NOTE:  This page has been revised for the 2024 version of the course, but there may be some additional edits.  

1 Introduction

HDF (Hierarchical Data Format), see [https://www.hdfgroup.org] is another format for storing large data files and associated metadata, that is not unrealted to netCDF, because in fact netCDF-4 uses the HDF-5 “data model” to store data. There are currently two versions of HDF in use HDF4 and HDF5, and two special cases designed for handling satellite remote-sensing data (HDF-EOS and HDF-EOS5). Unlike netCDF-4, which is backward compatible with netCDF-3, the two versions are not mutually readible, but there are tools for converting between the different versions (as well as for converting HDF files to netCDF files).

HDF5 files can be read and written in R using the rhdf5 package, which is part of the Bioconductor collection of packages. HDF4 files can also be handled via the rgdal package, but the process is more cumbersome. Consequently, the current standard approach for analyzing HDF4 data in R is to first convert it to HDF5 or netCDF, and proceed from there using rhdf5.

Compared to netCDF files, HDF files can be messy: they can contain images as well as data, and HDF5 files in particular may contain groups of datasets, which emulated in some ways the folder/directory stucture on a local machine.
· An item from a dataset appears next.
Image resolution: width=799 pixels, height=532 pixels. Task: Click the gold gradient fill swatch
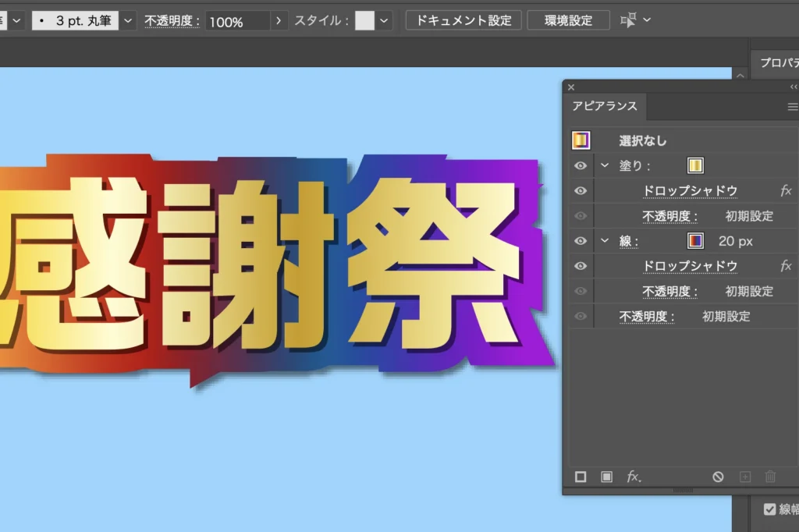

This will become evident below.

2 Preliminary set up

The rhdf5 package can be retrieved from Bioconductor, and installed as follows. Generally, a lot of dependent packages will also need to be installed as well, but the process is usually straightforward.

# install rhdf5
if (!requireNamespace("rhdf5", quietly = TRUE))
  install.packages("BiocManager")
BiocManager::install("rhdf5", version = "3.18", force = TRUE)

The examples below use data from TEMIS, the Tropospheric Emission Monitoring Internet Service ([http://www.temis.nl/index.php]), and the Global Fire Emissions Database (GFED, [https://www.globalfiredata.org/index.html]). The TEMIS data are HDF4 and need to be converted, while the GFED data are HDF5. The specific data sets can be found on the ClimateLab SFTP server.

The various conversion tasks and tools are:

The first two conversion tools have installers for MacOS, Windows and Linux. On the Mac, it will usually be the case that the executable file should be moved to the /Applications folder, while on Windows the usual fooling around with paths will be required. The ncl_convert2nc tool is part of NCL, which can be installed on run on Windows 10/11 machines using the Linux subsystem for Windows (WSL2.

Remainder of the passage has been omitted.